Des agriculteurs réunis au milieu d'un champ de maïs à Cesson-Sévigné, près de Rennes. Ils dénoncent les ravages des corbeaux dans leurs cultures. — C. Allain / 20 Minutes
  • En Ille-et-Vilaine, les agriculteurs font face à des populations de corbeaux très nombreuses.
  • Les oiseaux viennent détruire leurs cultures de maïs en dévorant la graine.
  • Ils demandent aux autorités de réguler leur nombre et à la population de comprendre leur démarche.

« J’ai tout essayé. Le canon, les cages, les épouvantails. J’ai fini par rouler dans mon champ en voiture deux fois par jour avec mon père pour les effrayer ». Hervé Sarrazin est dépité. Planté au milieu de ses petits semis de maïs, l’éleveur de taurillons installé à Cesson-Sévigné (Ille-et-Vilaine) fait face à un prédateur très intelligent en ce début d’été. Alors que ses homologues du Finistère et des Côtes d’Armor pleurent leurs pertes à cause du choucas des tours, lui est entré en guerre contre le corbeau. L’oiseau noir souvent symbole de malheur rendu célèbre par l’œuvre d’Hitchcock est devenu le cauchemar des agriculteurs depuis qu’il a proliféré autour de la capitale bretonne. « Ma femme me dit que je suis cinglé », ajoute Mickaël Heurtin.

Chaque jour, cet éleveur de vaches installé à deux pas de Rennes se rend dans ses champs de maïs pour chasser les corbeaux. « Si on ne le fait pas, ils ravagent tout et il faut ressemer. On perd de l’argent, du temps et on perd du rendement. Mais c’est surtout moralement, que c’est déprimant. On ne dort plus la nuit, on en devient fou », explique l’agriculteur.

Illustration d'un corbeau, ici dans un parc à Paris.
Illustration d'un corbeau, ici dans un parc à Paris. - Ludovic Marin / AFP

Toujours présent dans la région, le corbeau a vu ses populations se multiplier, tout comme les pies, les corneilles, les pigeons et les choucas des tours. Très intelligents, ces oiseaux parviennent à repérer les graines de maïs quand elles sont plantées et viennent en faire leur goûter. « Depuis quinze jours, c’est la folie. On n’arrête pas de nous appeler. Les agriculteurs ne savent pas quoi faire », explique Christian Mochet, membre du bureau de la FDSEA d’Ille-et-Vilaine.

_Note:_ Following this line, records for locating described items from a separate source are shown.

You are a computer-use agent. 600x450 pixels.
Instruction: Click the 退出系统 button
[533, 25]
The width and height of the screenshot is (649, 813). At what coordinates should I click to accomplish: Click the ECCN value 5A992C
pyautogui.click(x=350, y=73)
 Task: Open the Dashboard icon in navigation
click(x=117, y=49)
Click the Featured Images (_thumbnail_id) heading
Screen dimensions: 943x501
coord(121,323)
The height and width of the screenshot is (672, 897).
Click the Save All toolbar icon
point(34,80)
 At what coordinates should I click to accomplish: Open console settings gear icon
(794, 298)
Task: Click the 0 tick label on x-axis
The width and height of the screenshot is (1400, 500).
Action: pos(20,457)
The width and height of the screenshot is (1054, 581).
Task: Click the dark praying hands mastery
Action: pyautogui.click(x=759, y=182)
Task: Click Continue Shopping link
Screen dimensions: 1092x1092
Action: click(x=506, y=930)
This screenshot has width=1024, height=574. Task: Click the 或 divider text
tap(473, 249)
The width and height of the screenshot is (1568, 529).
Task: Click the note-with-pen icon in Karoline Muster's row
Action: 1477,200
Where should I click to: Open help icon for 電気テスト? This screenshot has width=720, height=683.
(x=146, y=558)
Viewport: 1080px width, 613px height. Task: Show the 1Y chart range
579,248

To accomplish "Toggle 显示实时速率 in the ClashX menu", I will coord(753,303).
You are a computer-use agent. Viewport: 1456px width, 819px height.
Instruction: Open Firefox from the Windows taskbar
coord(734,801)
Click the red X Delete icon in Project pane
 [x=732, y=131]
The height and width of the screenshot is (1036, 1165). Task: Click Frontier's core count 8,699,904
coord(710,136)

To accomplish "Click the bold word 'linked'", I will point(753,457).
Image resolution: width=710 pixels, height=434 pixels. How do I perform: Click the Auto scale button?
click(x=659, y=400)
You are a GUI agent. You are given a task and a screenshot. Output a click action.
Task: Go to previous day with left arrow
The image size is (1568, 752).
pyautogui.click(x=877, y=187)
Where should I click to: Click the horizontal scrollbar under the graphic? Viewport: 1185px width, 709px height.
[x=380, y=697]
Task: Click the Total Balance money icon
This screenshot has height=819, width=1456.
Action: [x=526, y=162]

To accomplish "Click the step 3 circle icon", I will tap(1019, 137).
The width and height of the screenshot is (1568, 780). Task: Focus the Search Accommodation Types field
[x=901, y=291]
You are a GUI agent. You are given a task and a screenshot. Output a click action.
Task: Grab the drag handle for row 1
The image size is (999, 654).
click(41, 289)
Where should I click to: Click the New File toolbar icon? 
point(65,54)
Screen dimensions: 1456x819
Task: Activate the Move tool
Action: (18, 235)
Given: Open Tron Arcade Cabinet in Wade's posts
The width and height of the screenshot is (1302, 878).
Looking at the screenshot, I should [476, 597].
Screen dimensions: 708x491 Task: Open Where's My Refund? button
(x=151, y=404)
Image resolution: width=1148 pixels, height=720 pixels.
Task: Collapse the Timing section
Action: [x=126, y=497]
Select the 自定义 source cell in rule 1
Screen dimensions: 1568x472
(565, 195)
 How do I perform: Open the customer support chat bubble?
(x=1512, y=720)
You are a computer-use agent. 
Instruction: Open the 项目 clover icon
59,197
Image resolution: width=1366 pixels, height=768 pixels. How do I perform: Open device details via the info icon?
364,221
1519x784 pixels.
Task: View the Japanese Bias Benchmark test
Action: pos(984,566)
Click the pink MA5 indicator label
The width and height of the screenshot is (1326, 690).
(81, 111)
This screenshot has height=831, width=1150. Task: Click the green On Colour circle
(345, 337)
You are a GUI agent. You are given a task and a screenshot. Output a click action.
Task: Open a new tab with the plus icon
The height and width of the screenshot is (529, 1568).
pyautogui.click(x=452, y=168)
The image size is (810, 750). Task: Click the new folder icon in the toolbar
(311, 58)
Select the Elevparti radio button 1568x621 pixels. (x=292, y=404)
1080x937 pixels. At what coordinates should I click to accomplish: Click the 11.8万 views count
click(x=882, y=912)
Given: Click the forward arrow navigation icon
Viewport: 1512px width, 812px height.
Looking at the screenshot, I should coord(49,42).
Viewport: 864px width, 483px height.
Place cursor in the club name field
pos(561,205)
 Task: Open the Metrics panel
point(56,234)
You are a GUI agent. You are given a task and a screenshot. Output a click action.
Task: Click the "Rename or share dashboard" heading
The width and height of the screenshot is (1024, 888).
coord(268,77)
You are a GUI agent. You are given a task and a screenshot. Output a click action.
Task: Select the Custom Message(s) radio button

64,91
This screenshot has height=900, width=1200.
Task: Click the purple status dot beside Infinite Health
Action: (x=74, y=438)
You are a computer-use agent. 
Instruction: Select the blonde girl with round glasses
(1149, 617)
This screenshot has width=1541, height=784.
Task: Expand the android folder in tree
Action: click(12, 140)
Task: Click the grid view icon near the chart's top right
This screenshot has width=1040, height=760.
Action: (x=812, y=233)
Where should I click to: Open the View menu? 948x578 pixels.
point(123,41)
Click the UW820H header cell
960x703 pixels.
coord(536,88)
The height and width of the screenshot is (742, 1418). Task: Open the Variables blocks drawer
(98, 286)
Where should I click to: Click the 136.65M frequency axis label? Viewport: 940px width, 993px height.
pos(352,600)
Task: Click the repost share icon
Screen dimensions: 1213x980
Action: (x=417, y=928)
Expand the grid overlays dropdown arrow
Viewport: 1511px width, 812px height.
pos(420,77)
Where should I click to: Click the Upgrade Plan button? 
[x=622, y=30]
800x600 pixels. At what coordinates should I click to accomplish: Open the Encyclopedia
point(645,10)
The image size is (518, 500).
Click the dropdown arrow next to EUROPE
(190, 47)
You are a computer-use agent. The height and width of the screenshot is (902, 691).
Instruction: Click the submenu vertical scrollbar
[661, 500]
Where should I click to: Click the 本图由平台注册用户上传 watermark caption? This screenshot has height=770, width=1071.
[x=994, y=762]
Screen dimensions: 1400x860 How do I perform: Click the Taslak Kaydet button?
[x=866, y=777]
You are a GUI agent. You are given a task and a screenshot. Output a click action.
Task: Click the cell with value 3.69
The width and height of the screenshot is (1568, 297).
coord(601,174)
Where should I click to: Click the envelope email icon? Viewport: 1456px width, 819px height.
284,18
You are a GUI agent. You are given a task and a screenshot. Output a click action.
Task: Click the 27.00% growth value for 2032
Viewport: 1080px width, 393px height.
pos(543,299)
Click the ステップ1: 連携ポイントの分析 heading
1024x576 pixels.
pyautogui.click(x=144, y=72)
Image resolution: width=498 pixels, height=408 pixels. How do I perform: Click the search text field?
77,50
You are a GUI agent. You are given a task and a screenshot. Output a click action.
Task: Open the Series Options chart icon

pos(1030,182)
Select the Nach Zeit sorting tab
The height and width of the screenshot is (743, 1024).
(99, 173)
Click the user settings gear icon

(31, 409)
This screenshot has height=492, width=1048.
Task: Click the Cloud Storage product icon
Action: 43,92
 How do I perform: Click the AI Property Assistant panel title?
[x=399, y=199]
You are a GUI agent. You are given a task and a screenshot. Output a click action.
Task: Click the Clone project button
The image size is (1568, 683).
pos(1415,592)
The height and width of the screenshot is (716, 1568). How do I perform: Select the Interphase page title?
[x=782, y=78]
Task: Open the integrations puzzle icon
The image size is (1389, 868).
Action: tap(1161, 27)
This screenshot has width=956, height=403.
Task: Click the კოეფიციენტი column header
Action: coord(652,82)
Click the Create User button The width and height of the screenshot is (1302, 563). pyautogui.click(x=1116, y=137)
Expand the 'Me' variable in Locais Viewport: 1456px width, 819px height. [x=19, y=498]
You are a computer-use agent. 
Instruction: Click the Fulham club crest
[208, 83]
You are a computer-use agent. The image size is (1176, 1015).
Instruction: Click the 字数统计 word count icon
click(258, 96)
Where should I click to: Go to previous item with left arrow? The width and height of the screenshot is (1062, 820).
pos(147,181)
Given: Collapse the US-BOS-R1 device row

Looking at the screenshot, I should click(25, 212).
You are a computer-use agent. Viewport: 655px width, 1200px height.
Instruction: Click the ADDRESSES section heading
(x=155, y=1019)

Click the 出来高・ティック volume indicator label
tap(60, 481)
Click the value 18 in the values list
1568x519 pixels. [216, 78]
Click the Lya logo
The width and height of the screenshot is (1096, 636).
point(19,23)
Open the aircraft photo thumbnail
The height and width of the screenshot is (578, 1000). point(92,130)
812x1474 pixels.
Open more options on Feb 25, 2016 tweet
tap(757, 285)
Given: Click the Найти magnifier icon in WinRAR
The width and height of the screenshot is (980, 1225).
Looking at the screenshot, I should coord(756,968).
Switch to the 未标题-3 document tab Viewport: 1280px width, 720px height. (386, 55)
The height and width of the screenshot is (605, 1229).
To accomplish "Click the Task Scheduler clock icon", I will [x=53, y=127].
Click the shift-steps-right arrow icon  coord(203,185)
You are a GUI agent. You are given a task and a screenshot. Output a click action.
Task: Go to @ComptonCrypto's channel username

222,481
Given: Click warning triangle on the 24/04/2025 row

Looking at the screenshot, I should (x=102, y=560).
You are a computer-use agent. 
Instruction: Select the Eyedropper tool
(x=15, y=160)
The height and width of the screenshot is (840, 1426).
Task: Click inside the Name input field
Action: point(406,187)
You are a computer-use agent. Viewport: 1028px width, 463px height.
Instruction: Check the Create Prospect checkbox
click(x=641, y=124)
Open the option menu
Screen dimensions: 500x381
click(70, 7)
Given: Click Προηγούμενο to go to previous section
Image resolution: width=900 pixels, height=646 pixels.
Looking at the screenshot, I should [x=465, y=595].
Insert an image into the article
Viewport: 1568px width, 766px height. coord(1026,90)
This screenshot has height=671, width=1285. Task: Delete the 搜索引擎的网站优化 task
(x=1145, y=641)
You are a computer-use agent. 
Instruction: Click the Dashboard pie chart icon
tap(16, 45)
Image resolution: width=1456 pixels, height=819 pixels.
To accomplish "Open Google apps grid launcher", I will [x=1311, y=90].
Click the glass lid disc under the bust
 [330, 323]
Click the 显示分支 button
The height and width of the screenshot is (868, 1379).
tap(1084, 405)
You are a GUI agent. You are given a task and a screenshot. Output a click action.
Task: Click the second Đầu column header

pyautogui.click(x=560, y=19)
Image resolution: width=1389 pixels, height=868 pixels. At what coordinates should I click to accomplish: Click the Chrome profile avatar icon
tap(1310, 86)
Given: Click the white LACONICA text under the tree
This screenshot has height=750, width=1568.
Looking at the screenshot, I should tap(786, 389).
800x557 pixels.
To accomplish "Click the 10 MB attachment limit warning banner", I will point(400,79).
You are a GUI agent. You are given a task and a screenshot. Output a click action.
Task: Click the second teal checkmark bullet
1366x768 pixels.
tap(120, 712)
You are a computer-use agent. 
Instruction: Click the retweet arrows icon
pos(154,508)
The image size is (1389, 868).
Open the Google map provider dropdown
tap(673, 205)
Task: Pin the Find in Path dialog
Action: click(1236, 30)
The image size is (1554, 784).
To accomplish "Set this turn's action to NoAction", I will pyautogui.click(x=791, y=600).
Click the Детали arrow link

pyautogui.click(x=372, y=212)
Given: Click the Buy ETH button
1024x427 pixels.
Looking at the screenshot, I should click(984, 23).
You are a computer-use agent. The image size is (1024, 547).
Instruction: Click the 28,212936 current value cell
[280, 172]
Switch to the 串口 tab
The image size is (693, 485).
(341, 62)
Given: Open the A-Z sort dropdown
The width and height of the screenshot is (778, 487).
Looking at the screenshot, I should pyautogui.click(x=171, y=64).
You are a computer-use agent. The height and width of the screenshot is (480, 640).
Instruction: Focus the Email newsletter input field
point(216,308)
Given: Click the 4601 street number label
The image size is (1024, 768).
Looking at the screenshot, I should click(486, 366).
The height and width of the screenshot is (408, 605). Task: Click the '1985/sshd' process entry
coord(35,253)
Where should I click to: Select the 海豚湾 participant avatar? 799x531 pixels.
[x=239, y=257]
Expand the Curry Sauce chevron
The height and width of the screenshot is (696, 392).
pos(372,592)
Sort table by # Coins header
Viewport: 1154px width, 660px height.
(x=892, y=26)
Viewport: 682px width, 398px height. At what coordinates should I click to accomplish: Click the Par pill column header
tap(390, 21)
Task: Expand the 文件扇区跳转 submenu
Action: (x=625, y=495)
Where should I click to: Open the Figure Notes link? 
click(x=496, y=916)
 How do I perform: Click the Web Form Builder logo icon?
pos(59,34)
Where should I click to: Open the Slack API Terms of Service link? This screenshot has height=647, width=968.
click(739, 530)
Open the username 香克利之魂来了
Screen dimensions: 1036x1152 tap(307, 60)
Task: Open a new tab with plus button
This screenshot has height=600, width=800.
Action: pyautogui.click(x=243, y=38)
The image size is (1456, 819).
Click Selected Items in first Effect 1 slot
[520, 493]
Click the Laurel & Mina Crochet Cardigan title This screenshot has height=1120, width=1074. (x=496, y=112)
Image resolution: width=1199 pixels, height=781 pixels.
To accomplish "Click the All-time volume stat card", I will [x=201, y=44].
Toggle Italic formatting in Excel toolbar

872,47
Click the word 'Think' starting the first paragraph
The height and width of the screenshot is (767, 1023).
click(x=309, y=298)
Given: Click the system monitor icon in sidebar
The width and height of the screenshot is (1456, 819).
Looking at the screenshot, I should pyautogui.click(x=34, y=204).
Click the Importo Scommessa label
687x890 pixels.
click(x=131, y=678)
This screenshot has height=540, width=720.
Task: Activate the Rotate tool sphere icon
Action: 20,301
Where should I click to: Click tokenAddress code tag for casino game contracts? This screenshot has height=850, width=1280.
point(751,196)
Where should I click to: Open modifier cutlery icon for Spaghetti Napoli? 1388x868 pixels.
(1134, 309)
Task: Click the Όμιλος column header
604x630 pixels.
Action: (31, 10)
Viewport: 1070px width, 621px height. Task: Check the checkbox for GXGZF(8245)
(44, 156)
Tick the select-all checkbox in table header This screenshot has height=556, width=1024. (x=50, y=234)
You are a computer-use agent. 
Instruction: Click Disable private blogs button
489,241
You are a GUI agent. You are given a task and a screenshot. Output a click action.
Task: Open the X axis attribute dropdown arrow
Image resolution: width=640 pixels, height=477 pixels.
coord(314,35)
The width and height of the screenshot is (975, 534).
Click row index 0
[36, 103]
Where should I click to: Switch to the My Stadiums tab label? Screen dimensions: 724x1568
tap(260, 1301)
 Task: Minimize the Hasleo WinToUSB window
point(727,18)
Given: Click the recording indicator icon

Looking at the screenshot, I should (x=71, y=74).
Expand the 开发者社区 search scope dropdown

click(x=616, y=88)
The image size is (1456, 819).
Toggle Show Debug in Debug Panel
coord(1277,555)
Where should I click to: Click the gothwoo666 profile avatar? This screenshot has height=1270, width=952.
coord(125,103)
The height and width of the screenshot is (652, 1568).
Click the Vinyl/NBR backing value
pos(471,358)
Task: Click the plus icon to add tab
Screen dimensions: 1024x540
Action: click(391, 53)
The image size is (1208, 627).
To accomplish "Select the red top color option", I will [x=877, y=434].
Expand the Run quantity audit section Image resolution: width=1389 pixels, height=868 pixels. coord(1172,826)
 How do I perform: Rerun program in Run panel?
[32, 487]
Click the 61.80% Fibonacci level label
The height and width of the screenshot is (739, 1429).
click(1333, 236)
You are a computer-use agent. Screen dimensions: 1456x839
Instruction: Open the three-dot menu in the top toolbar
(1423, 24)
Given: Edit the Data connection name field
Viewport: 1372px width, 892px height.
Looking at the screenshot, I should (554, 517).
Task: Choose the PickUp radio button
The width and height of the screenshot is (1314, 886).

« On n’est pas contre la biodiversité mais il faut la maîtriser »

Le premier syndicat agricole français sait qu’il marche sur des œufs avec ce sujet. Car sa demande est assez claire. « Il faut limiter les populations. On n’est pas contre la biodiversité mais il faut la maîtriser. Là, ce n’est plus tenable », explique Jimmy Guérin, président des Jeunes agriculteurs du département. Autrement dit, il faut en tuer.

Plusieurs problèmes se posent alors : les associations environnementales s’y opposent, la population le perçoit assez mal et les chasseurs, dont la population est vieillissante, ne sont pas toujours intéressés pour venir « tirer » des oiseaux bien plus rusés qu’eux. « Ils doivent venir camouflés tôt le matin et attendre. Si un chasseur en tape dix dans une journée, c’est un tireur d’élite », glisse un éleveur.

D’après les agriculteurs, les corbeaux sont parfois plusieurs centaines à envahir leurs champs, décimant les cultures destinées à nourrir leurs bêtes. Et le confinement a visiblement accentué leur prolifération. « La chasse était interdite, ils étaient tranquilles », explique le responsable de la FDSEA. Les captures en cage et les canons d’effarouchement ne suffisent plus.

« L’impression de passer pour des assassins »

En plus de la chasse, les agriculteurs s’interrogent sur la possibilité de neutraliser les œufs comme c’est le cas pour les goélands par exemple. « Le problème, c’est qu’on a l’impression de passer pour des assassins. Mais il faut que les gens sachent. Quand on doit ressemer, c’est du temps à passer, du fioul à dépenser, du produit [phytosanitaire] à racheter », ajoute un autre paysan du coin.

Les agriculteurs en appellent à l’aide et craignent que la situation ne se renouvelle en septembre au moment de semer le blé. « Il faut agir, sinon, on court à la catastrophe », implore Mickaël Heurtin.